Sunday, 10 April 2011

Slash and Burn!


Some of you may remember The Sun has actually gone as far as to claim that the unemployed are to blame, that New Labour was too soft and gave too much to the jobless. And this is the reason for the cuts according to the toilet-paper press. This is the only kind of representation for people on benefits in this country, these people have no voice and are easy targets for little Eichmanns in the right-wing media. Supposedly the reason we need cuts is because Labour gave too much to benefit scroungers and we can tell because newspapers say so. The real reason is that there was a financial crisis in 2008, the culmination of an unregulated banking sector which ran on recklessness, as a result the banks had to bailed out in order to prevent an economic depression. A recession could not be overted as the Crash had sent shockwaves throughout the economy, many businesses went bust and thousands became unemployed. This led to a fall in tax-revenues to the Treasury, which meant that spending that would normally be sustainable became unsustainable.

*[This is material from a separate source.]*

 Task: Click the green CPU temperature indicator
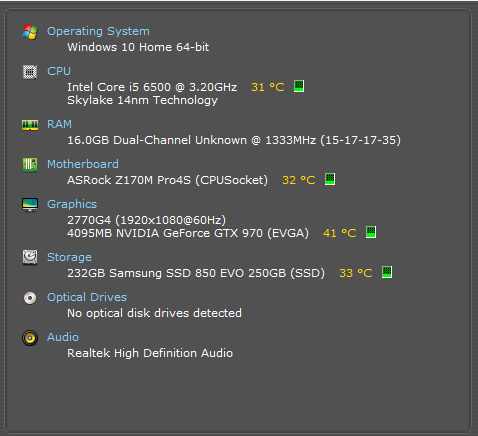(x=299, y=86)
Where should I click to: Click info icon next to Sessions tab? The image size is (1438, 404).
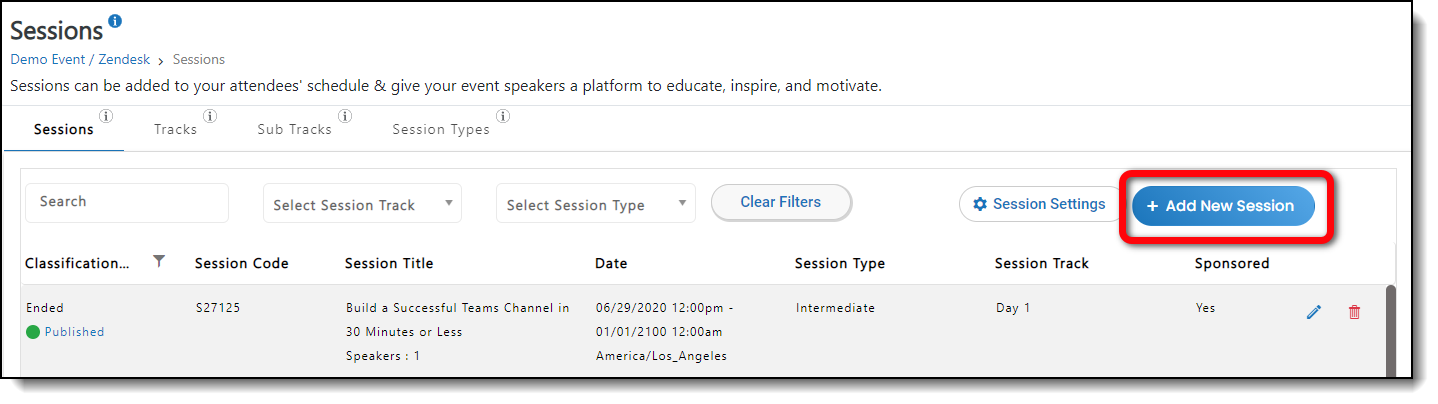[106, 116]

In other words a banker, a Daily Mail reader and a benefit claimant are sitting at a table sharing 12 biscuits. The banker takes 10 tells the Daily Mail reader "Watch out for the benefit claimant, he wants your biscuit!" The right-wing newspapers and tabloids distract the public from serious problems, playing the poor against one another with lies and exaggerations about benefits and immigrants. The issues that are agreed upon are marginalised from the public discourse so a harmless narrative can be continued. The alternatives to public spending cuts are not even acknowledged, but there's plenty of talk about benefits, immigration and overseas aid. The only exceptions are when the BBC let's an alternative view slip through only to dismiss it. All the while the richest 10% of Brits own £4 trillion in wealth and could contribute £800 billion to the Treasury from a one-off wealth tax of 20%. This proposal was one of the few to be briefly acknowledged by the BBC, but only to dismiss it as a "crazy idea". Still you will rarely, if ever, read of the cost of tax-avoidance and evasion in this country which could be as high as £125 billion.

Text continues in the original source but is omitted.